Guaranteed healthcare for all has long been a signature issue for RoseAnn and nurses. One year after RoseAnn was named executive director, CNA sponsored a California single-payer initiative, Prop. 186, which only lost when the insurance industry unloaded its bank vaults to oppose it, and sponsored repeated legislative efforts in the following years.

“Single payer is at the core of the fundamental principles that have defined this union,” says Griffing.

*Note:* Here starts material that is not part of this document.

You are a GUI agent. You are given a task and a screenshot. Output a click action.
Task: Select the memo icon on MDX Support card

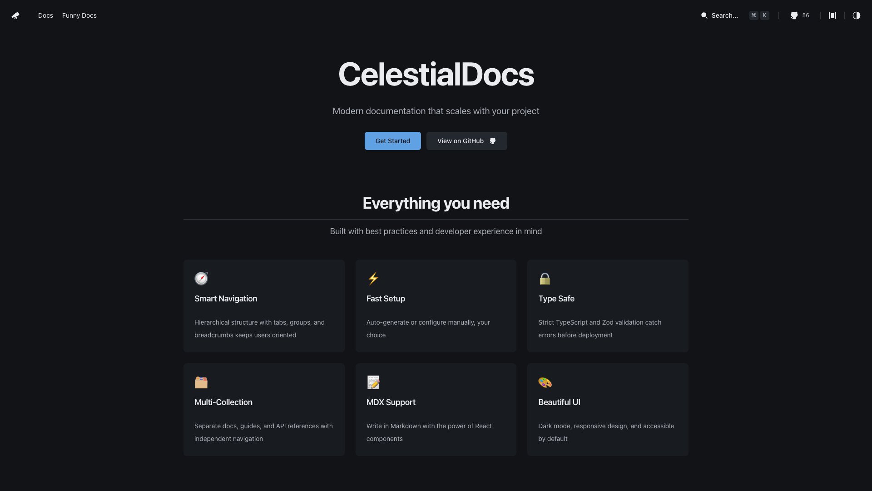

But after years of politicians avoiding genuine universal care as a result of bullying by the healthcare industry, the combination of CNA/NNU work and the Sanders campaign which popularized Medicare for all, has not only raised the issue’s profile, it has made single payer almost a touchstone for Democratic candidates.

“More viable candidates are running on support for single payer at all levels of government — federal, state and local — than at any time before in U.S. history,” says RoseAnn.

“For the first time in U.S. history, a majority of House Democrats are cosponsors on the single-payer bill and 17 Senators have announced their support. We have single payer bills introduced in several state legislatures, including CA, MD, IA, NY and elsewhere,” she continues. “That’s enormously significant and it’s all because of the grassroots movement we have been building as well as elected leaders like Bernie.”

“When the U.S. joins the rest of the industrialized world in guaranteeing health care to all through a single-payer system,” says Sanders, “it will be fully recognized that RoseAnn and NNU were leaders in helping make that happen.”

RoseAnne with Bonnie Castillo
DeMoro has prepared and confidently passed the baton to Bonnie Castillo (right), a former ICU RN and veteran nursing organizer and leader

RoseAnn’s legacy will continue with both the amazing organization she built and grew, under the direction of Castillo, who has led in every phase of the organization’s work, along with an ever evolving but ever consolidated nurse and CNA/NNOC and NNU leadership bodies, and a staff she calls the “unsung heroes” of the organization’s work.

“The organization is kind of set in stone in how we’re going to fight for social justice as an organization,” DeMoro told the Chronicle.

“You have put in place the greatest team to carry us on to the next chapter,” Markowitz said at a Board of Directors tribute to RoseAnn.

By empowering nurses to fight for change at the bedside and beyond, “you’ve shown us the sky’s the limit and saved thousands of lives,” says Michelle Vo, RN. “There are now so many of us to carry on that torch and that legacy.”

“Minnesota needed something like NNU for a long, long time,” said Ross, a Minnesota RN. “We couldn’t do anything like that without you.”

Sandy Falwell, RN, longtime leader of the DC Nurses Association now part of NNU, said she was astonished “what this has done for all smaller state nurses associations,” and to “let us be a part of this.”

Chicago RN Martese Chism compared RoseAnn to other “fearless leaders” like Fannie Lou Hamer and Rosa Parks. “You inspired me.” When she has been discouraged, said Chism, “you said we who believe in freedom never give up.”

“You had the vision to come to (organize) us in a Southern right to work state,” said Florida RN Marissa Lee. She also praised the “compassion” of RoseAnn and NNU in its work in Puerto Rico and other locales around the world devastated by disaster. “I hope you will instill that compassion in me.”

“When I started at Kaiser, I said there has to be a better way, I want a real union, and that it would be for nurses,” said Burger. “There aren’t many people who have their dream come true.”

“My greatest role,” said RoseAnn, was helping unleash the advocacy “embedded in the soul of every nurse” and in the face of adversity, moving the adversity on to militancy. “You’re a beacon of hope for the nation, and now we have to change this country,”

“It’s not me against the world,” RoseAnn told Esquire a decade ago. “It’s a larger social movement. And what greater privilege is there?”

Charles Idelson is communications director of California Nurses Association/National Nurses Organizing Committee and National Nurses United.